BP has delayed testing a new containment cap at the site of the Deepwater Horizon oil spill without explanation. No time-table for when testing of the cap might resume has been given. It was hoped that the new cap would completely stop the flow of oil into the Gulf of Mexico. The tighter fitting device […]
BP has delayed testing a new containment cap at the site of the Deepwater Horizon oil spill without explanation. No time-table for when testing of the cap might resume has been given.
It was hoped that the new cap would completely stop the flow of oil into the Gulf of Mexico. The tighter fitting device was installed Monday, and pressure tests were to have begun yesterday and continued for up to 48 hours.
According to the Associated Press, engineers spent most of Tuesday conducting a seismic survey, creating a map of the rock under the sea floor to spot potential dangers, like gas pockets. It was unclear whether there was something in the results of the mapping that prompted officials to delay testing.
National Incident Commander Thad Allen, who met with the federal energy secretary and the head of the U.S. Geological Survey as well as BP officials and other scientists after the mapping was done, said it was determined that ‘the process may benefit from additional analysis,” the Associated Press said. He said the additional analysis would continue through today. While all this is going on, oil continues to spew into the Gulf.

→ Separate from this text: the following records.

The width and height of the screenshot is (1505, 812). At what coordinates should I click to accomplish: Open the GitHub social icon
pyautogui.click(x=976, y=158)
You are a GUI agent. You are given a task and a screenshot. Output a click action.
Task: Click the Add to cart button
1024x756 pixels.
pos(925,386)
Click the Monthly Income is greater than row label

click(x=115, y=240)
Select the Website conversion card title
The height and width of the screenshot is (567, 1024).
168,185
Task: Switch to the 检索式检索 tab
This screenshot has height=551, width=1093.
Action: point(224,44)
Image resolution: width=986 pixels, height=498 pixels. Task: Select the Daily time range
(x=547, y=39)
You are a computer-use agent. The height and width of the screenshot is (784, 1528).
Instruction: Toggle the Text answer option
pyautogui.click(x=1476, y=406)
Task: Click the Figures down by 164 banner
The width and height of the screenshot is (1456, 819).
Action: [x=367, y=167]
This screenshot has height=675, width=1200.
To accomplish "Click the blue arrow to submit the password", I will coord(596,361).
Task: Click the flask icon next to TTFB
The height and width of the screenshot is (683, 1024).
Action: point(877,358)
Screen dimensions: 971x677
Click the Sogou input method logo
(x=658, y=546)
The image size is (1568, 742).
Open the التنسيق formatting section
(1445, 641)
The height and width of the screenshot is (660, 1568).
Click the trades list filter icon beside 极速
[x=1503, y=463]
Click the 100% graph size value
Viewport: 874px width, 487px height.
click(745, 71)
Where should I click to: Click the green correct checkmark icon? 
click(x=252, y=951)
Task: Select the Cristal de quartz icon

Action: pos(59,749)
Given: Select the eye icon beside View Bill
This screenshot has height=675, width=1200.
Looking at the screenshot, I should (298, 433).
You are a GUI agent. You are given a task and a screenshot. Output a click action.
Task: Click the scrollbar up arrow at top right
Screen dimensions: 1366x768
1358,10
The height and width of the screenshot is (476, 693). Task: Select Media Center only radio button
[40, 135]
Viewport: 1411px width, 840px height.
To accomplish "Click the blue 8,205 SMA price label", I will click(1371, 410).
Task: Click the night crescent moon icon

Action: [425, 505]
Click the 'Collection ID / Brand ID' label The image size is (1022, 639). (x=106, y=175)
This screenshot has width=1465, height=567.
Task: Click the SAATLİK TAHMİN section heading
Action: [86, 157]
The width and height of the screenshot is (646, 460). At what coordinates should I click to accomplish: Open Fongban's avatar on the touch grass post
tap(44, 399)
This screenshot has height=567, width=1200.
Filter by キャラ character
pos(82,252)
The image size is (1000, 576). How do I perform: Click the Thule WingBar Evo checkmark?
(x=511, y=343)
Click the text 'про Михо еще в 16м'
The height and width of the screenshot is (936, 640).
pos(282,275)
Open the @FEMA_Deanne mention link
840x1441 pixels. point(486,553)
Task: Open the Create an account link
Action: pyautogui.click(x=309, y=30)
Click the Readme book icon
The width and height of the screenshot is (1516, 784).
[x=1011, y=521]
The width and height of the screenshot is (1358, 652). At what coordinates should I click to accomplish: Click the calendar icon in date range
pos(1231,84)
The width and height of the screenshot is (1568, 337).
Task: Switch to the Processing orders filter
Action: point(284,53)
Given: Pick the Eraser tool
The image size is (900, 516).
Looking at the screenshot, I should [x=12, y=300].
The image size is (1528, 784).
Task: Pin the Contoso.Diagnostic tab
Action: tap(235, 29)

In other news, concerns about the spill’s environmental impact are growing, as a prominent researcher questioned the federal government’s assertions that the disaster has had little impact on oxygen levels in the Gulf. According to The Wall Street Journal, Samantha Joye, an oceanographer at the University of Georgia who is studying the oil spill’s potential effects on Gulf marine life, said water samples that she and colleagues have taken show bigger oxygen drops than what has been measured by two government teams.
Oil spills can reduce underwater oxygen levels in large part because natural bacteria in the water begin digesting the oil, and the bacteria consume oxygen in the process.
In an interview with the Journal, Joye said her team found that underwater oxygen levels in certain areas they tested had dropped several times as much as the federal researchers found in their samples. The biggest declines were seen in areas that had large plumes of oil and methane.
Joye also pointed out that federal scientists were testing an area closer to the leaking wellhead, where the oil was fresh. Oil farther away would have been in the water longer and attracted more of the oxygen-depleting, oil-consuming bacteria, Joye said.
Another researcher interviewed by the Journal said both measurements of oxygen levels could be correct, and that only a long-term study taking samples from different locations would reach a valid conclusion.